## Directions
Repeat every entry word for word, but leave the images out of your copy.

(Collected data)
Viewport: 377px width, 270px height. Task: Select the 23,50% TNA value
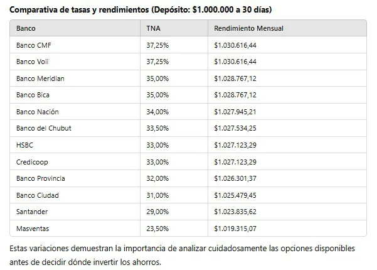[x=157, y=228]
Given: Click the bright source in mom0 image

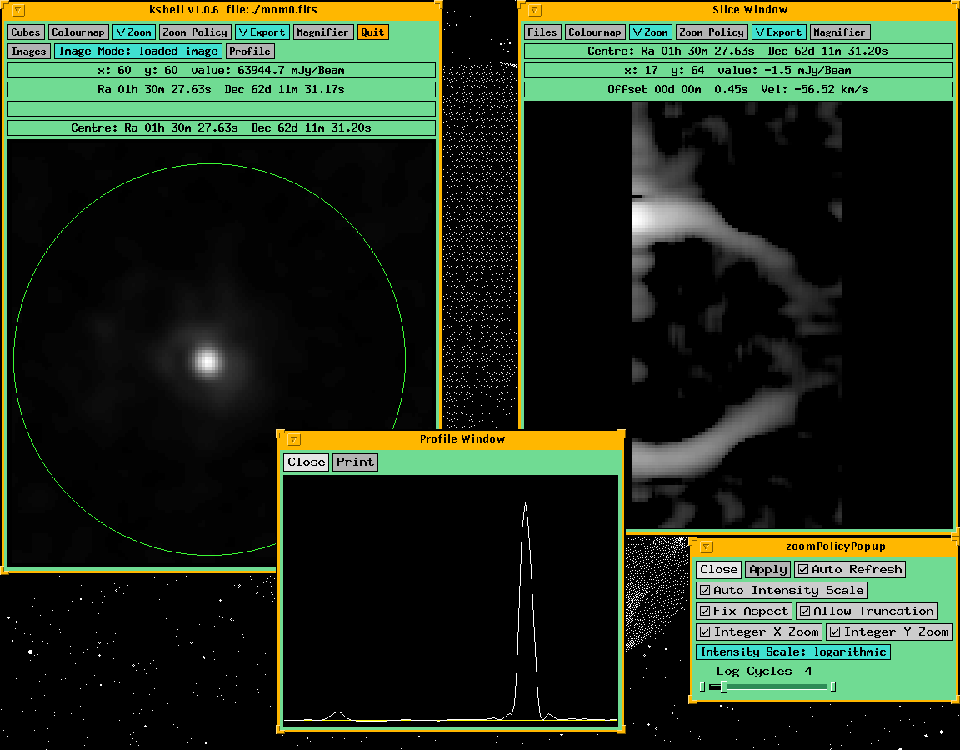Looking at the screenshot, I should [x=207, y=361].
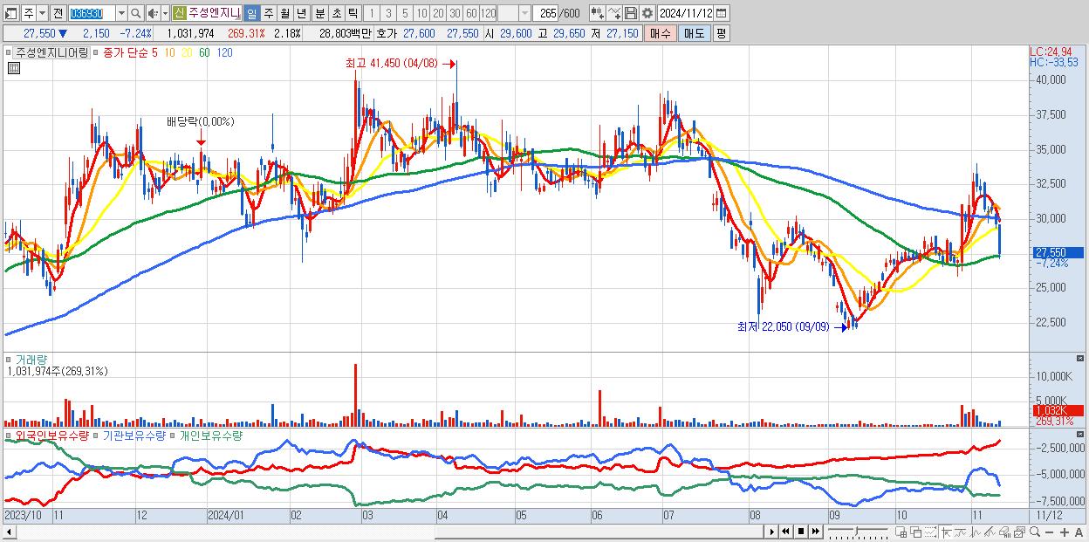Open the dropdown next to the speaker icon
Viewport: 1089px width, 542px height.
point(165,13)
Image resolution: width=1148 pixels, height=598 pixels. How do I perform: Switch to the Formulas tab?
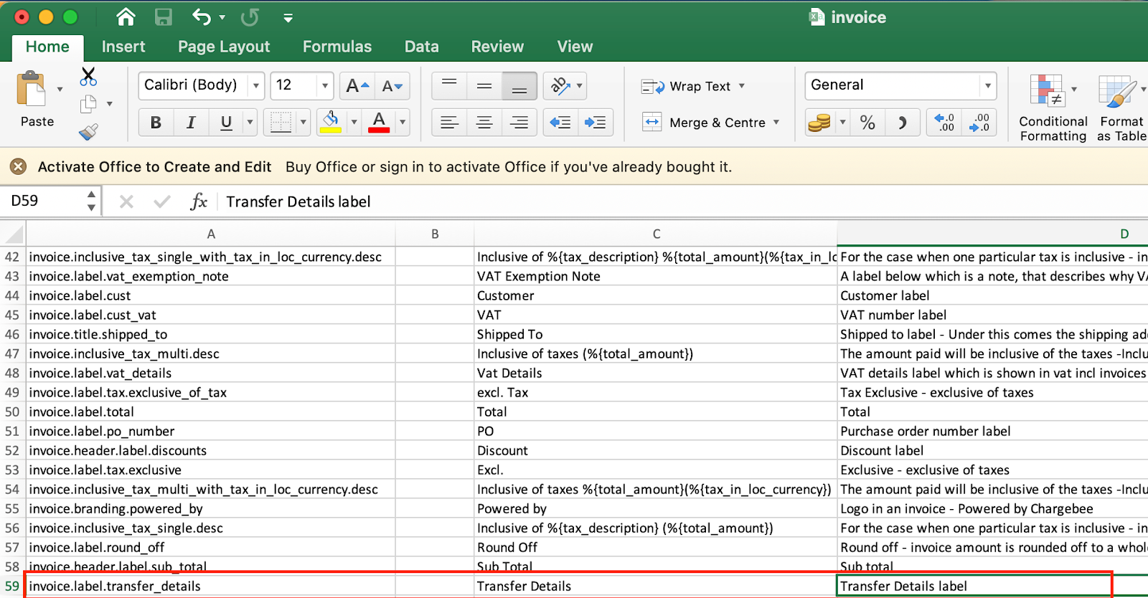(337, 47)
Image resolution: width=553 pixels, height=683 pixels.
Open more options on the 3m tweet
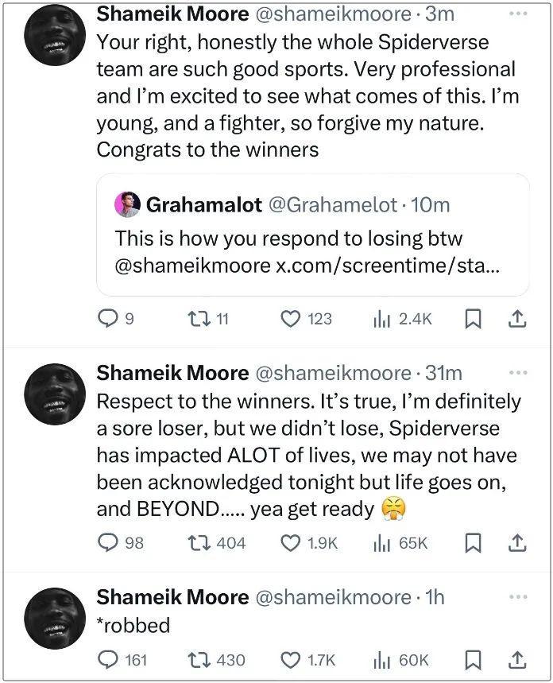point(517,14)
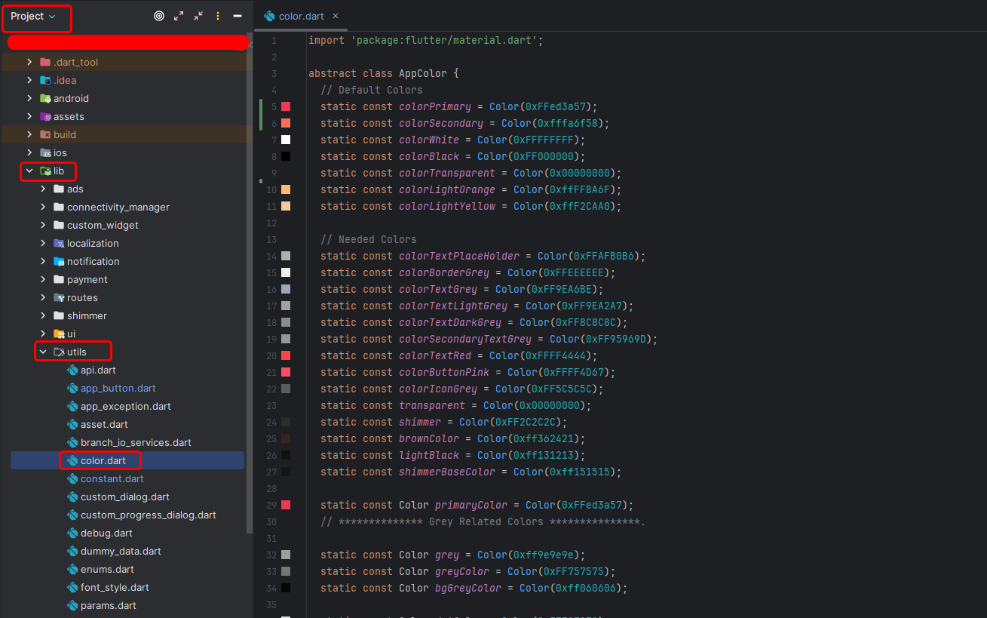Click the Dart file icon beside api.dart

(x=72, y=370)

## Output
Viewport: 377px width, 270px height. Task: Select the 23,50% TNA value
[x=157, y=228]
Given: Click the bright source in mom0 image

Looking at the screenshot, I should [x=207, y=361].
Open the dropdown next to the speaker icon
Viewport: 1089px width, 542px height.
point(165,13)
Image resolution: width=1148 pixels, height=598 pixels. How do I perform: Switch to the Formulas tab?
(337, 47)
Image resolution: width=553 pixels, height=683 pixels.
Open more options on the 3m tweet
point(517,14)
Click the Dart file icon beside api.dart

(x=72, y=370)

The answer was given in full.